The competition will open to applications in April-July, with projects going forward from September.
BEIS is planning to fund projects using ‘power to X’, thermal and electric technologies. It proposes to have parallel tracks for proposals at technology readiness levels of 6-7 or 4-5, respectively. Commercial technologies, such as batteries and pumped hydro, will be excluded.
BEIS says the competition could encompass energy storage technologies that:
- could be deployed at large scale,
- could provide competitive flexibility services and system benefits for the electricity system, and
- provide longer-duration storage capability.

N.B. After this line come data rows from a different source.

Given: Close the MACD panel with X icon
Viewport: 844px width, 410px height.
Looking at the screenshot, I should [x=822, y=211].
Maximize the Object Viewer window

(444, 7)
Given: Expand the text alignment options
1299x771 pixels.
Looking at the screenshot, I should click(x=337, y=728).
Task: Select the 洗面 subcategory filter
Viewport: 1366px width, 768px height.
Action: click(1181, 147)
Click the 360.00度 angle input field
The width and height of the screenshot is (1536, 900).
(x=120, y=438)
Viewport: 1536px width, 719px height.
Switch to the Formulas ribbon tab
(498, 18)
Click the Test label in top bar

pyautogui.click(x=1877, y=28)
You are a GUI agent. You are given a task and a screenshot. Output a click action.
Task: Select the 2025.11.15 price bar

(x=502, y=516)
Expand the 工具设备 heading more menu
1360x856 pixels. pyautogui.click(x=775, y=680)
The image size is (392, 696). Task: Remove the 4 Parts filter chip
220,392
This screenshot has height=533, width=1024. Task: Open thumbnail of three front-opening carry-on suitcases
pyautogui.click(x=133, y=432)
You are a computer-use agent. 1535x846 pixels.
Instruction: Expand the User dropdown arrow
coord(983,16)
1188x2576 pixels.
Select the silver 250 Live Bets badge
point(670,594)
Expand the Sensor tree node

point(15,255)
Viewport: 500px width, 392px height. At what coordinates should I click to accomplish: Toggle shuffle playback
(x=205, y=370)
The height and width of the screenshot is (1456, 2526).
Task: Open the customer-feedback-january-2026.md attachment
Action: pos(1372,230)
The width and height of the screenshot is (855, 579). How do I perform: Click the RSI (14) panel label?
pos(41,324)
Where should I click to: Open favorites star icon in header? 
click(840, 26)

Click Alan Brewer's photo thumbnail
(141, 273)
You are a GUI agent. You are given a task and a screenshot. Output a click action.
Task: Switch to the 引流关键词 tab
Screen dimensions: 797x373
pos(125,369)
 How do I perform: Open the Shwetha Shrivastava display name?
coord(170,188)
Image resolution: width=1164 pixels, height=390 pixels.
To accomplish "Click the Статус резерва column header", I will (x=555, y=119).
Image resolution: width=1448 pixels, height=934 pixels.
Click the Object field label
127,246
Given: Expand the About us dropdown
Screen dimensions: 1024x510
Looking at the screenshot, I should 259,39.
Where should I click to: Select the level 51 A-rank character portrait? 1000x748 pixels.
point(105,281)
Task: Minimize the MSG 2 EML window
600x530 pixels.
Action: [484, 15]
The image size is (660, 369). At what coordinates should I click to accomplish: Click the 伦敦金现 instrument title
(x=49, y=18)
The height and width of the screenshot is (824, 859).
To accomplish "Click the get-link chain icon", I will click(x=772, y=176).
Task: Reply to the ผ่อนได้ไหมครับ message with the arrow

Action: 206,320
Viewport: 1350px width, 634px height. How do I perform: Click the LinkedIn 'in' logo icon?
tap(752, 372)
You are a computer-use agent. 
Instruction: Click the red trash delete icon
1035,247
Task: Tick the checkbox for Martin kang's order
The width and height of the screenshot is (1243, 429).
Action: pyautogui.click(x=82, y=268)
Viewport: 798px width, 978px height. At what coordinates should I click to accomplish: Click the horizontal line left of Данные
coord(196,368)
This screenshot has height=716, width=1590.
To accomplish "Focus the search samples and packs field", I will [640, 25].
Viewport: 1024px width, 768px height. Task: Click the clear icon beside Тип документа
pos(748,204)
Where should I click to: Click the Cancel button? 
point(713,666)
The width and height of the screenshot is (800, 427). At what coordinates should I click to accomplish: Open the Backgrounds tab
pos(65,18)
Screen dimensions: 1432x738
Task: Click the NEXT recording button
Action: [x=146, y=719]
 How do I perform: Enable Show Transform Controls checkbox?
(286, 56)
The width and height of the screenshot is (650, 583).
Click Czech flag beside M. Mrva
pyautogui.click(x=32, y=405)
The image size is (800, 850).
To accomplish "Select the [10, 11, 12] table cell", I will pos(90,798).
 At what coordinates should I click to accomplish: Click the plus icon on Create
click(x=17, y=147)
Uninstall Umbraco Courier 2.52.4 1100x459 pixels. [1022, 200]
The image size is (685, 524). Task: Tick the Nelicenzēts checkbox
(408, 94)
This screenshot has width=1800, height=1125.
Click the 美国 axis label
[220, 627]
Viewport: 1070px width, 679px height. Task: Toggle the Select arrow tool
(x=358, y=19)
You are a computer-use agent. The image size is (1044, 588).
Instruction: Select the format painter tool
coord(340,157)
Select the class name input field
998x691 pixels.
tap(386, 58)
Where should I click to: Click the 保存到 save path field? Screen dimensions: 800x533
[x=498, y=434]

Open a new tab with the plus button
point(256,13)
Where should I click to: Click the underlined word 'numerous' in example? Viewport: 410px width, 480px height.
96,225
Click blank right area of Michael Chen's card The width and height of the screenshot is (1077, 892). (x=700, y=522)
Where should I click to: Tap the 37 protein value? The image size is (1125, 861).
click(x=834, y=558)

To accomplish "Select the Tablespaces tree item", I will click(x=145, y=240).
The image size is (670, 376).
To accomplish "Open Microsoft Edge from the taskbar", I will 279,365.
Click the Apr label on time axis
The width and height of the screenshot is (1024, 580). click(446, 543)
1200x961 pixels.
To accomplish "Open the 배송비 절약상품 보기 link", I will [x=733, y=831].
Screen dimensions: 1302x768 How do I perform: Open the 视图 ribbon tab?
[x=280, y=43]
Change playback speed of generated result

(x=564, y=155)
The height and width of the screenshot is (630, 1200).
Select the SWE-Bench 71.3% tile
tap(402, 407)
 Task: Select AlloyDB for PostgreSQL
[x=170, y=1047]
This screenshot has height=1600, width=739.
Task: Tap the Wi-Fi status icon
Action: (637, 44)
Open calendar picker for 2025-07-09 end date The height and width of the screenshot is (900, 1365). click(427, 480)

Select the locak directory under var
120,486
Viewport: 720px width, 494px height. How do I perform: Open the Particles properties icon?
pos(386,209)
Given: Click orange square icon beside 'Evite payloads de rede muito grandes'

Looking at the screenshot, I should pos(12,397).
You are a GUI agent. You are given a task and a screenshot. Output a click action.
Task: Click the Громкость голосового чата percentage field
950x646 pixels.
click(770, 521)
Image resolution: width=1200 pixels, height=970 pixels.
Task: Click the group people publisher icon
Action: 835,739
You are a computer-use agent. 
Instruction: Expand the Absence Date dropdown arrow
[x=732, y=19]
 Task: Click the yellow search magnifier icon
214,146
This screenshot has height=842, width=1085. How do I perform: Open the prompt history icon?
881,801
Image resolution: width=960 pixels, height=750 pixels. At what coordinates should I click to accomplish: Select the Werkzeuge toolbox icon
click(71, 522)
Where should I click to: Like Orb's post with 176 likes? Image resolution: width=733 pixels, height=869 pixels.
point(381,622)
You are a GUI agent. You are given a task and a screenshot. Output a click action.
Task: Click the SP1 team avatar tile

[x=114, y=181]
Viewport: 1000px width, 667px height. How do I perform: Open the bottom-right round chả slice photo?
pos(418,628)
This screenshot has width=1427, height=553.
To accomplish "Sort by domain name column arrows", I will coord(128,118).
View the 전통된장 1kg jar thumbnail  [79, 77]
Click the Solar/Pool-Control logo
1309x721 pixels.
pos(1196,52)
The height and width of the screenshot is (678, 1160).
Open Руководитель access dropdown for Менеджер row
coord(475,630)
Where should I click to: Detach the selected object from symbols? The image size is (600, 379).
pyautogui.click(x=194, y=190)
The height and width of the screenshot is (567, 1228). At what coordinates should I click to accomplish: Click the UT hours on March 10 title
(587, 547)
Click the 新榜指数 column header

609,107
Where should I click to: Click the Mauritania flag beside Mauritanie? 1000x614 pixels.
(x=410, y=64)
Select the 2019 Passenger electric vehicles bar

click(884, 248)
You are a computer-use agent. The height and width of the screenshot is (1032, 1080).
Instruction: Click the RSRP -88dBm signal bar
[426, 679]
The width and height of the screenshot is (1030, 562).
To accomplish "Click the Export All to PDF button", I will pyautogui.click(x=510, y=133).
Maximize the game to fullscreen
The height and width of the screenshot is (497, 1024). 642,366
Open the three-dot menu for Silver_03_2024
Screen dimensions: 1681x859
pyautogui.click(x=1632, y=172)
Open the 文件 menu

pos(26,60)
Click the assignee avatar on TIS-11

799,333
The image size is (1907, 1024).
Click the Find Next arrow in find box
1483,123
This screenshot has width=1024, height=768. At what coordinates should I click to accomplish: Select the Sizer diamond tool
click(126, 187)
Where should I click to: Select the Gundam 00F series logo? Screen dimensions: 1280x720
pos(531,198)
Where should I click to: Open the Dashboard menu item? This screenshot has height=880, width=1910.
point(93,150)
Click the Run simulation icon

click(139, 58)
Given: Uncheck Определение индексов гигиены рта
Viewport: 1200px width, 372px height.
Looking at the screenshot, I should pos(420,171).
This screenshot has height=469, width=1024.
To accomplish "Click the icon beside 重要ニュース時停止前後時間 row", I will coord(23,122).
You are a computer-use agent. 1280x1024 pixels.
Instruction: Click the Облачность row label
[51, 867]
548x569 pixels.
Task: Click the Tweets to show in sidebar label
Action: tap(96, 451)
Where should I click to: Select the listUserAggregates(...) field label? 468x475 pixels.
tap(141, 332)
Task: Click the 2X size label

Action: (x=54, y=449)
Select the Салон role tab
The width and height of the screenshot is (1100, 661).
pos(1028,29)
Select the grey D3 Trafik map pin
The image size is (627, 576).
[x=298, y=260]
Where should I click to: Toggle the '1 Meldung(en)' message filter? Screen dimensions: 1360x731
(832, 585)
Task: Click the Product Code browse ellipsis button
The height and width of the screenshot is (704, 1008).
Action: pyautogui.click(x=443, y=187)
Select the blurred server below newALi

BEIS defines longer duration as over 4 hours, but says longer durations will be scored higher.
More details here
Ed Porter, Business Development Director at Invinity Energy Systems said: “A £68M boost is welcome to the industry but it clearly does not deliver a silver bullet to address Net Zero. To provide a sustainable boost to the sector, government and regulators must create a market that rewards participants for better utilising low carbon generation to displace carbon intensive, fossil fuel generation. Such a rethink includes aggressive carbon price escalation to create a sustainable market for storage and renewables and a review of the need for long duration storage services to prevent non-frequency driven outages, linked to fundamental energy imbalances.”